Unsichtbarkeit wird aber auch durch Medien hergestellt, wenn beispielweise in Nachrich­tensendungen und Zeitungen überwiegend über die Realitäten von Angestell­ten mit Bürojobs berichtet wird. „In der Krisenkommunikation in der aktu­ellen Pandemie richtete sich der mediale Fokus v.a. auf mit Home-Office verbundene Probleme. Die Arbeitsrealität von Arbeiter*innen in Produktionsbetrieben aber auch von Angestellten in nicht-akademischen Berufen sind jedoch kaum Thema“, so Carina Altreiter von der Wirtschaftsuniversität Wien. Zwar erfuhren einige Tätigkeiten am Anfang der Pandemie vorübergehend eine Aufwertung als systemrelevant, „das war aber mehr einer Sorge über Versorgungsengpässe geschuldet als einem aufrich­tigen Interesse an den oft sehr prekären Arbeitsbedingungen in den Schlachtbetrie­ben oder Verteilerzentren, bei der Essiggurkerl-Ernte oder an der Supermarktkasse“, so Altreiter, „wie es den Beschäftigten in diesen Betrieben unter Corona-Bedin­gungen geht, bleibt weitgehend eine Blackbox.“

Prekarität und Unsichtbarkeit von Arbeit – zwei Seiten einer Medaille

Es ist kein Zufall, dass gerade vulnerable Gruppen am Arbeitsmarkt besonders mit der sozialen Unsichtbarkeit ihrer Arbeit belastet sind: Frauen, Beschäftigte mit Migrations­hintergrund oder formal niedrigen Bildungsabschlüssen.

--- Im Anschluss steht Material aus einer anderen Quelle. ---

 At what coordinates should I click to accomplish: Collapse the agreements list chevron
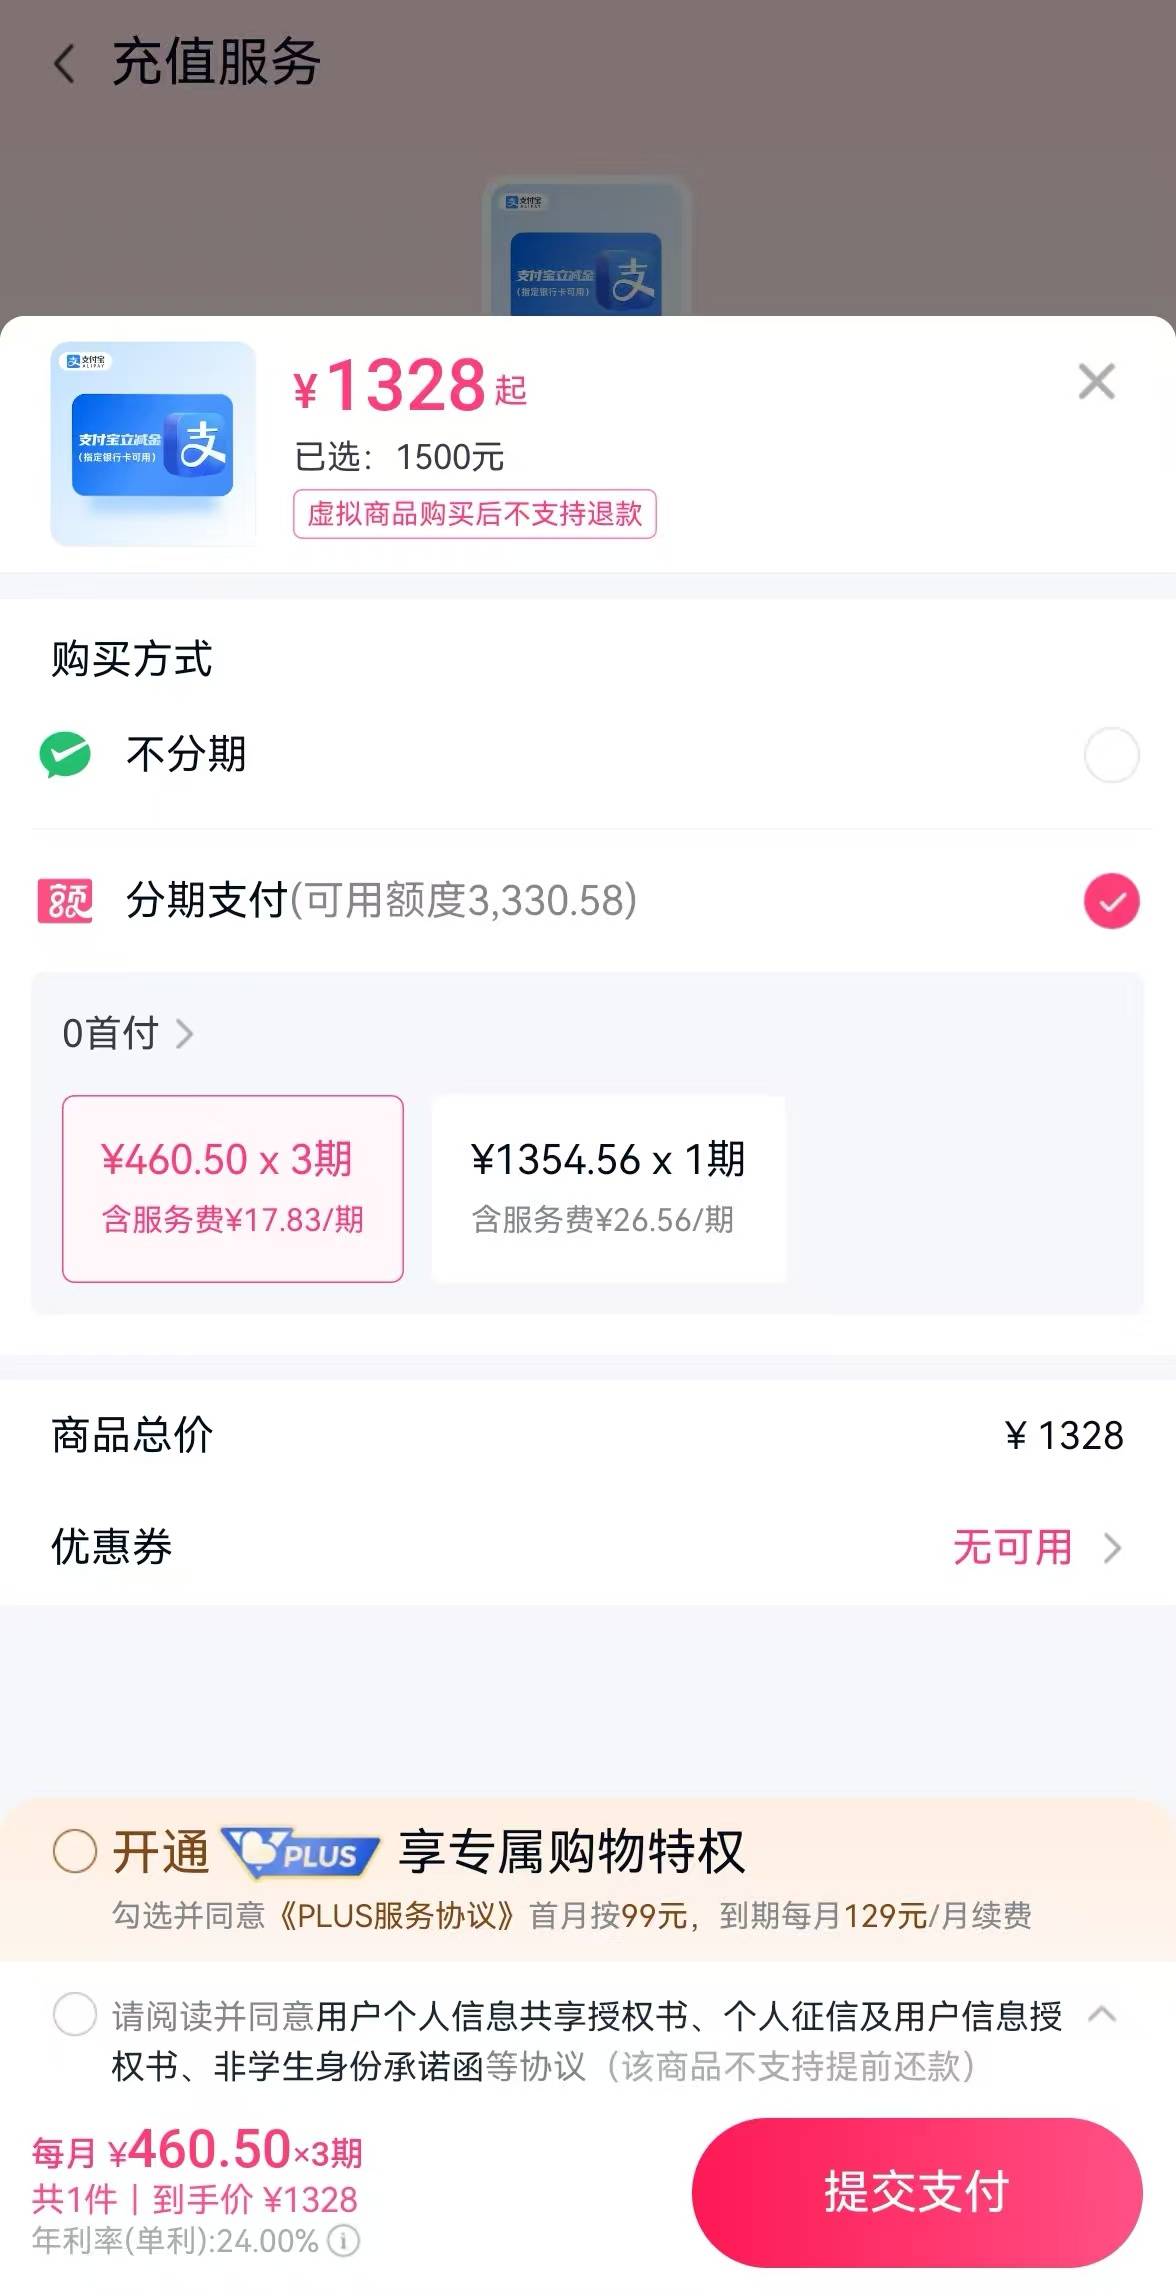[1101, 2014]
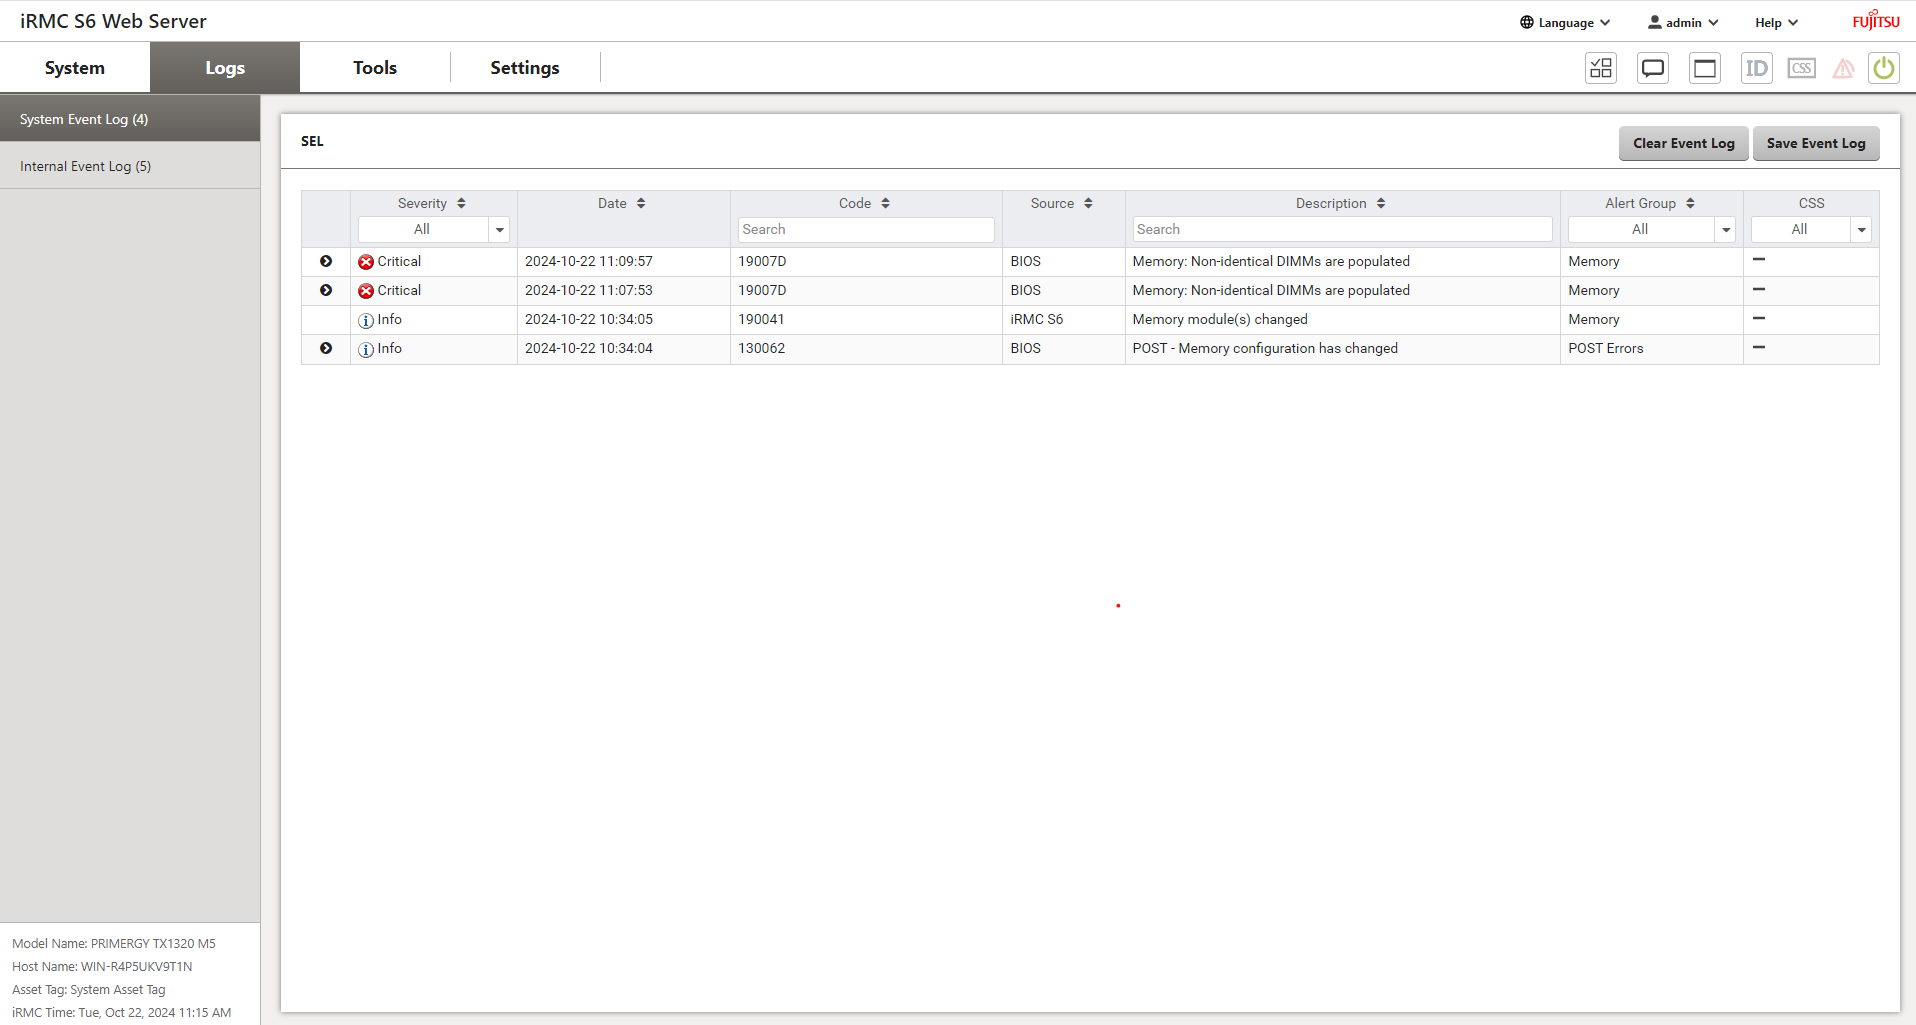Expand the POST Memory configuration changed row
Viewport: 1916px width, 1025px height.
point(326,348)

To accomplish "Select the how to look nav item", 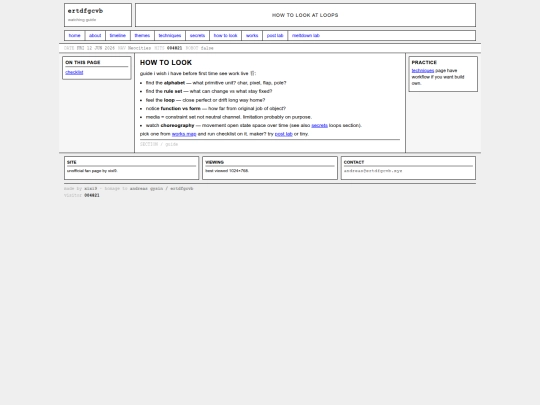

Unsichtbarkeit hat für die Betroffenen konkrete Folgen. Die mangelnde Wertschätzung und Anerken­nung der Bedeutung dieser Tätigkeiten für die Gesellschaft geht vielfach Hand in Hand mit schlechter Entlohnung und prekären Arbeitsbedingungen. Dort wo die Gesell­schaft nicht hinschaut und meist auch die gewerkschaftliche Vertretung fehlt, ist es leicht, diese Bedingungen aufrecht zu erhalten. Dies ist der Tenor, der auf Forschungsergebnissen basierenden Stimmen aus der Wissenschaft, die hier zu Wort kommen. Zwar hat die Covid19-Krise kurzfristig die Sichtbarkeit bestimmter Tätigkei­ten erhöht, diese sind jedoch rasch wieder in Vergessenheit geraten und haben an den realen Arbeitsbedingungen wenig geändert.